+++ GIVEN INFORMATION +++
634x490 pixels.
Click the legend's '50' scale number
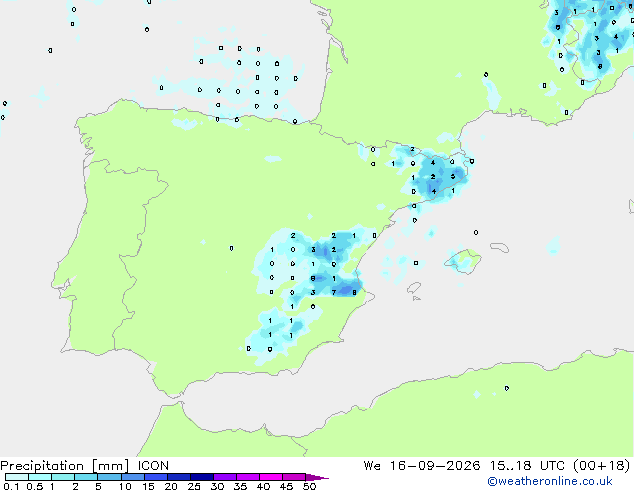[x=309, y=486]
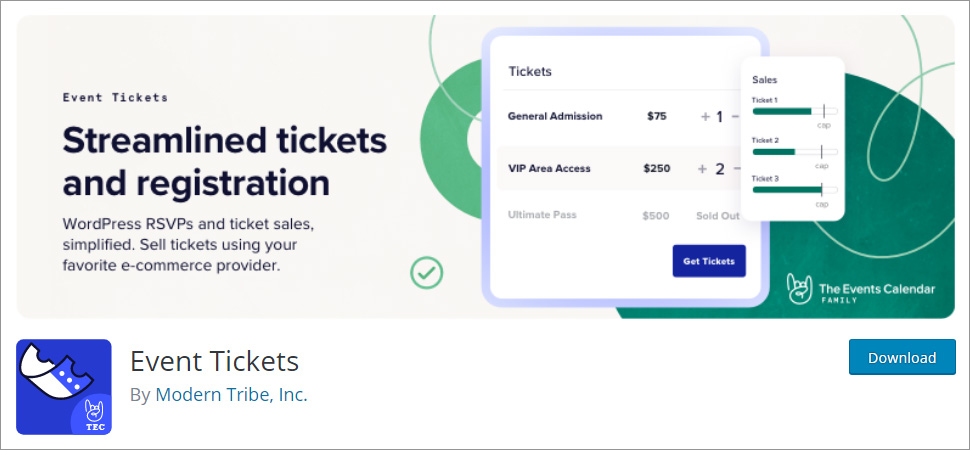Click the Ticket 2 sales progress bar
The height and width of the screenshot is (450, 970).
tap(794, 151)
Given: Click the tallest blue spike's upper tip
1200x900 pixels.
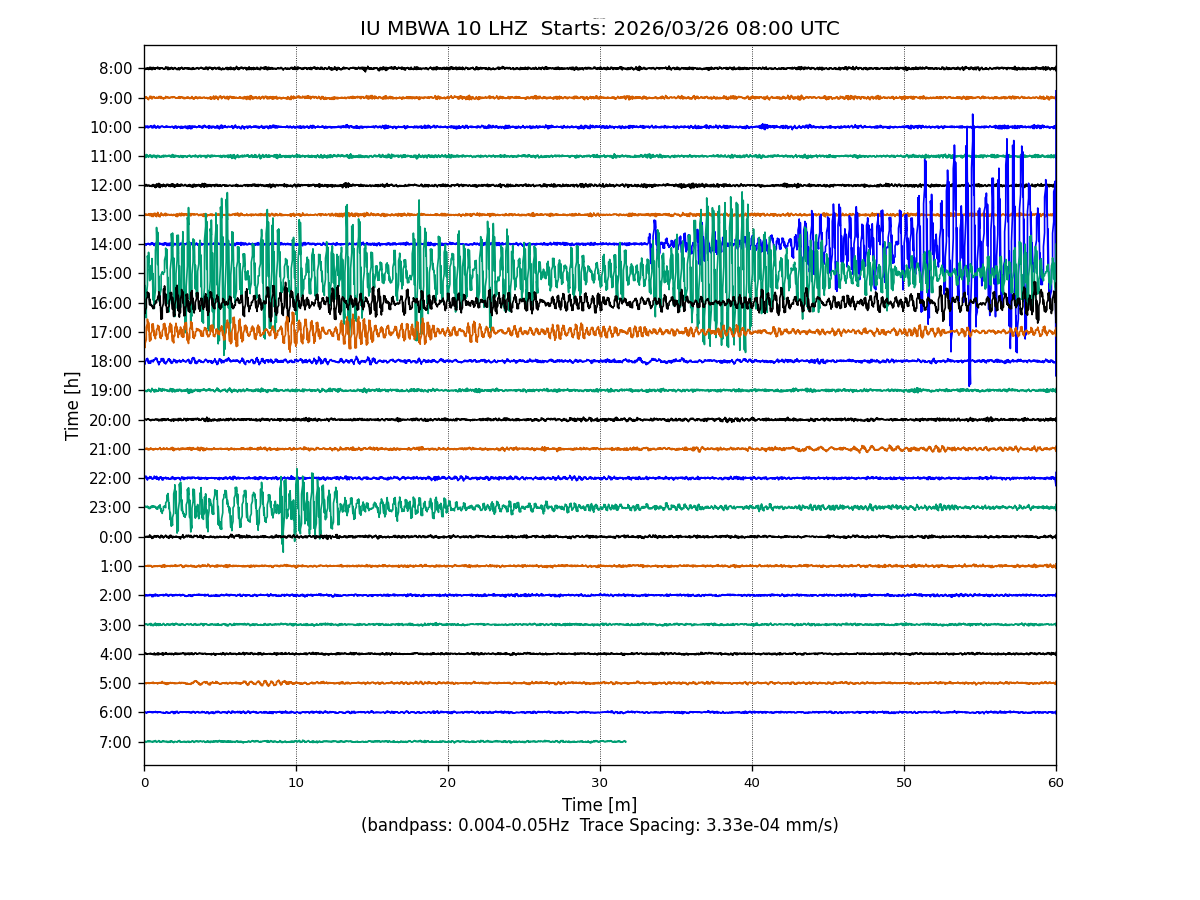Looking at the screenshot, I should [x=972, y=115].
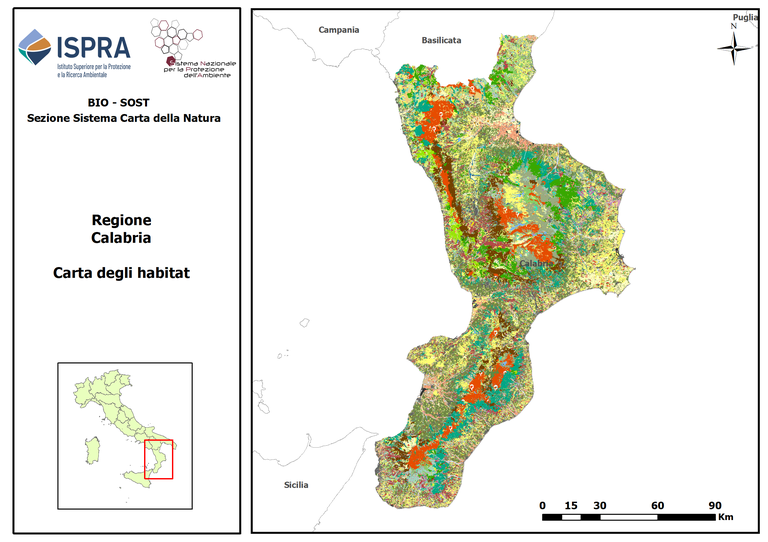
+++
[EXERCISE GOAL]
A word-for-word copy of the entries is needed, with no pictures in it.

[RESPONSE AREA]
634x490 pixels.
Click the legend's '50' scale number
[x=309, y=486]
Click the Ticket 2 sales progress bar
The height and width of the screenshot is (450, 970).
tap(794, 151)
Given: Click the tallest blue spike's upper tip
1200x900 pixels.
Looking at the screenshot, I should [x=972, y=115].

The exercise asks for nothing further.